Assignment: An exact transcription is needed, starting with the line that contains "Note legali (367, 2282)" and ending with the last line of the records.

Available records:
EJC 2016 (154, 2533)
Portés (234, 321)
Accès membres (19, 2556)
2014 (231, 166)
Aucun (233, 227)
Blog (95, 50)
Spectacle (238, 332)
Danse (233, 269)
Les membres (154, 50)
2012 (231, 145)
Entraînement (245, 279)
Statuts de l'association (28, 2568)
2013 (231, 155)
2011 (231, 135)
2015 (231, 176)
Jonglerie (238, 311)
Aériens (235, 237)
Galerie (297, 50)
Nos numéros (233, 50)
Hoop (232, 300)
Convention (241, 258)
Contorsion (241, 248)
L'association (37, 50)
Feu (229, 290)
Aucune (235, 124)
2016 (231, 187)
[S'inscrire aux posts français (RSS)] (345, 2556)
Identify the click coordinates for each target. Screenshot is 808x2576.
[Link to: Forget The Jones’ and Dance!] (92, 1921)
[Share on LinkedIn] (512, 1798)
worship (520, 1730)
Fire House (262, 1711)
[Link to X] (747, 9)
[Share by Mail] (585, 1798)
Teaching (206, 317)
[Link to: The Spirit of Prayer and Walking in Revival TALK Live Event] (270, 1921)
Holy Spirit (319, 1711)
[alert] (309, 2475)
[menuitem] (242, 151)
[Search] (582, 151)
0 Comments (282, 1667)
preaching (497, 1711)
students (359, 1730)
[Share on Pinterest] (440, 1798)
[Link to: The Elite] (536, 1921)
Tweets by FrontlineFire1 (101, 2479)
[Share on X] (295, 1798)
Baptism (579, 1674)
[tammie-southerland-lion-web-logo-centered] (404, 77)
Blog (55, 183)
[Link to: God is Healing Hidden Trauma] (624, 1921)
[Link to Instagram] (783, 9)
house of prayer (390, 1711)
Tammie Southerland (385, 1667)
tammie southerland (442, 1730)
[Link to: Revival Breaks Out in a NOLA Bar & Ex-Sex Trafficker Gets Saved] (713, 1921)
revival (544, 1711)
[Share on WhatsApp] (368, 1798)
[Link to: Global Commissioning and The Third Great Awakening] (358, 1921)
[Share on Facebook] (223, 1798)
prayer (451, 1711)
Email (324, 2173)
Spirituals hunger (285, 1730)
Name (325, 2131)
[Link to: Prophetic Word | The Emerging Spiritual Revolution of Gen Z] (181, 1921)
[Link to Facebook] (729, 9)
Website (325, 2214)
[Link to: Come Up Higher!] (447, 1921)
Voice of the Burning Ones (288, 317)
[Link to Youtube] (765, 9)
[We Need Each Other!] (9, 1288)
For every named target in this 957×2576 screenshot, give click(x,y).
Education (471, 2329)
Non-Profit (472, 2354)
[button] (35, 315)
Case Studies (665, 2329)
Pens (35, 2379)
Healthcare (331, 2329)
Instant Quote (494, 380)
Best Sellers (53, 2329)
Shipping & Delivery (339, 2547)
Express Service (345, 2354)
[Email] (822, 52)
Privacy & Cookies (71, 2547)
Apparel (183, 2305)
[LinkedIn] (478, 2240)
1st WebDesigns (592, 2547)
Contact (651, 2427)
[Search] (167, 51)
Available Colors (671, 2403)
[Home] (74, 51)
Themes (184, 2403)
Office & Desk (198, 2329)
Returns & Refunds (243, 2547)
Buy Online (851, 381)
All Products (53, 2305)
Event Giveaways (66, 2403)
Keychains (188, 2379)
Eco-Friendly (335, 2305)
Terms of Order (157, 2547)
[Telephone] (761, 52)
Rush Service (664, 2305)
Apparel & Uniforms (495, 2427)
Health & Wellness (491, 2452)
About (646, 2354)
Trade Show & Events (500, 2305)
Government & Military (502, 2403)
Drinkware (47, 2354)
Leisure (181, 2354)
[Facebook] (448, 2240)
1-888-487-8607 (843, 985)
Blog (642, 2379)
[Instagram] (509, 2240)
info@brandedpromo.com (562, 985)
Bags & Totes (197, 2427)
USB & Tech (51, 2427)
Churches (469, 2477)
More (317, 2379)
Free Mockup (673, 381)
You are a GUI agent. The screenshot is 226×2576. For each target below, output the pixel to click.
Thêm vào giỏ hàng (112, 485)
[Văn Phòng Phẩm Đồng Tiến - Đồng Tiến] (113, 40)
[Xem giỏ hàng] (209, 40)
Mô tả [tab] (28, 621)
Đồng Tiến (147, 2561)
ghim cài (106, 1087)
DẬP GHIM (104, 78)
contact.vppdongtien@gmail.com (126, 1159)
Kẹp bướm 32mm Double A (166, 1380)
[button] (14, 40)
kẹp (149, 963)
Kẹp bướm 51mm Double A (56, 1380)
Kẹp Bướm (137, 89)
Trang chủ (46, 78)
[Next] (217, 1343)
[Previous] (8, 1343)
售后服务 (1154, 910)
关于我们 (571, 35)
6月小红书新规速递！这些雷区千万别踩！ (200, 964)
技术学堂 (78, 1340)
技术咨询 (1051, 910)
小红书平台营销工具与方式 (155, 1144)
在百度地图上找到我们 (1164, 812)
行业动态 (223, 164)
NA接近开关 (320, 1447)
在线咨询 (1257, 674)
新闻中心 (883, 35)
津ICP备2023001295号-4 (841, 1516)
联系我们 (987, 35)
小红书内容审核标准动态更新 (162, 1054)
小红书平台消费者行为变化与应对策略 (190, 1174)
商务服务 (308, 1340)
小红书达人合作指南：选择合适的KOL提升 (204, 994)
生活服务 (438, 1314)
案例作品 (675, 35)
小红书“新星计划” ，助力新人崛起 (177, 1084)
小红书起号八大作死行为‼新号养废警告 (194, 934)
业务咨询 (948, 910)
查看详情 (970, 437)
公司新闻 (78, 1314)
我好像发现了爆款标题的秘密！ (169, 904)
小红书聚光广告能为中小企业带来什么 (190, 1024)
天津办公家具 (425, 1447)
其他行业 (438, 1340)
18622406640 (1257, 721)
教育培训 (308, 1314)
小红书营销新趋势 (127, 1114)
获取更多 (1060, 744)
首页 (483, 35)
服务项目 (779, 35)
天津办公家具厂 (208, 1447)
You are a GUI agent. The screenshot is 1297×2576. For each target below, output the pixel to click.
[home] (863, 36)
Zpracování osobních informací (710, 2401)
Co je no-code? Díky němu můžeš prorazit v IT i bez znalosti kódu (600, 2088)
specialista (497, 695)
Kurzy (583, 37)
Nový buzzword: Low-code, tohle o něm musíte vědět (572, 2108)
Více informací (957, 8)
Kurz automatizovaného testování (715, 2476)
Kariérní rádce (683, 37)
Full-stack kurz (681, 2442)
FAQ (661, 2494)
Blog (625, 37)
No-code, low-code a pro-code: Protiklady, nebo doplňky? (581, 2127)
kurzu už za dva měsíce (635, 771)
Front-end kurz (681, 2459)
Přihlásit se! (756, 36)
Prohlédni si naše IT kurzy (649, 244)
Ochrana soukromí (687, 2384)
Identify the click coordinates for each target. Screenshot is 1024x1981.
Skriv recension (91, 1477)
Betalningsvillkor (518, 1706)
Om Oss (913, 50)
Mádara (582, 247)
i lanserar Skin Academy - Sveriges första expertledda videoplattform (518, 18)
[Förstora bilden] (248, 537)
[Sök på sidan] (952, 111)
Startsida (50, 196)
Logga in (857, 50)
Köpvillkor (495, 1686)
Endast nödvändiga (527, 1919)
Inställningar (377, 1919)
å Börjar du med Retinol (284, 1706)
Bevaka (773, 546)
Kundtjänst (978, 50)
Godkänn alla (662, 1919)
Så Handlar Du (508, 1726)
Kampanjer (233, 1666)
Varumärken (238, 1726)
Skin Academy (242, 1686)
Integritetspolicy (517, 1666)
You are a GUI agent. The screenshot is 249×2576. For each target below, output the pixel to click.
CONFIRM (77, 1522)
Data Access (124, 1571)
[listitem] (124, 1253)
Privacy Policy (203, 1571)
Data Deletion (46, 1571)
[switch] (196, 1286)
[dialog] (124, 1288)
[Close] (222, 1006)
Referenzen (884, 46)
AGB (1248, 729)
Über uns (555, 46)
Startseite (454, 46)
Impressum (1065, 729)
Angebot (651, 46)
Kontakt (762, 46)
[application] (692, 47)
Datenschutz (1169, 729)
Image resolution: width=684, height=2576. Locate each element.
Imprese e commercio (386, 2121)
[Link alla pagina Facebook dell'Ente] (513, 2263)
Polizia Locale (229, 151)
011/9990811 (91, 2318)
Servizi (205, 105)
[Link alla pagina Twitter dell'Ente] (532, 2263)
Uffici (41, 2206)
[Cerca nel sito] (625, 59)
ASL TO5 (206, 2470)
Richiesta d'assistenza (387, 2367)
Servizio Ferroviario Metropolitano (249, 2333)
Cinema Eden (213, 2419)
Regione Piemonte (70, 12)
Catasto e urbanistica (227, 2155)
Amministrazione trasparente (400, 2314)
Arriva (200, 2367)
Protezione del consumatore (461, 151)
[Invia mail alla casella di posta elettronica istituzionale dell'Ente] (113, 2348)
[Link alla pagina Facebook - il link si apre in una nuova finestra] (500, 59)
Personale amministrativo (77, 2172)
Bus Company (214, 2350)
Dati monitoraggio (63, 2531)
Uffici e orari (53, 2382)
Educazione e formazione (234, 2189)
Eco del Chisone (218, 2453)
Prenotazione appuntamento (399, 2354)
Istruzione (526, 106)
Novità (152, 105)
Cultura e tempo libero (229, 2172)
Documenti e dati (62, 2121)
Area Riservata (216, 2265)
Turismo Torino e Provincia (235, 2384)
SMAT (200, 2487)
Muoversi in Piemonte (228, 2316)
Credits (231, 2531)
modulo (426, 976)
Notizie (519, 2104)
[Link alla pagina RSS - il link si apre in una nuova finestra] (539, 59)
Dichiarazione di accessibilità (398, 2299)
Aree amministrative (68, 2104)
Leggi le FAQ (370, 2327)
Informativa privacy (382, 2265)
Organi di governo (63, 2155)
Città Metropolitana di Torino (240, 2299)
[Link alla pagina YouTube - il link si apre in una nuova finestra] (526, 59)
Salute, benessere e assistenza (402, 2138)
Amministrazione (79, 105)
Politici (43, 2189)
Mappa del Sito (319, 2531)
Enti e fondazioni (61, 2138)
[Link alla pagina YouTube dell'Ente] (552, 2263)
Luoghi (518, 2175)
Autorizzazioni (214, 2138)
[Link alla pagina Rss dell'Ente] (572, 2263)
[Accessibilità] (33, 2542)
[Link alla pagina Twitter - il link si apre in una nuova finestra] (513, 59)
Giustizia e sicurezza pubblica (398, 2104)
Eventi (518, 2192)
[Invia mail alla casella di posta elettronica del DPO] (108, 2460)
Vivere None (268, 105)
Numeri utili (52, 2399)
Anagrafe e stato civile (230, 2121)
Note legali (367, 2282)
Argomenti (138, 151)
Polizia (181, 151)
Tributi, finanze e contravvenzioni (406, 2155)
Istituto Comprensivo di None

Response area:
Note legali (367, 2282)
Argomenti (138, 151)
Polizia (181, 151)
Tributi, finanze e contravvenzioni (406, 2155)
Istituto Comprensivo di None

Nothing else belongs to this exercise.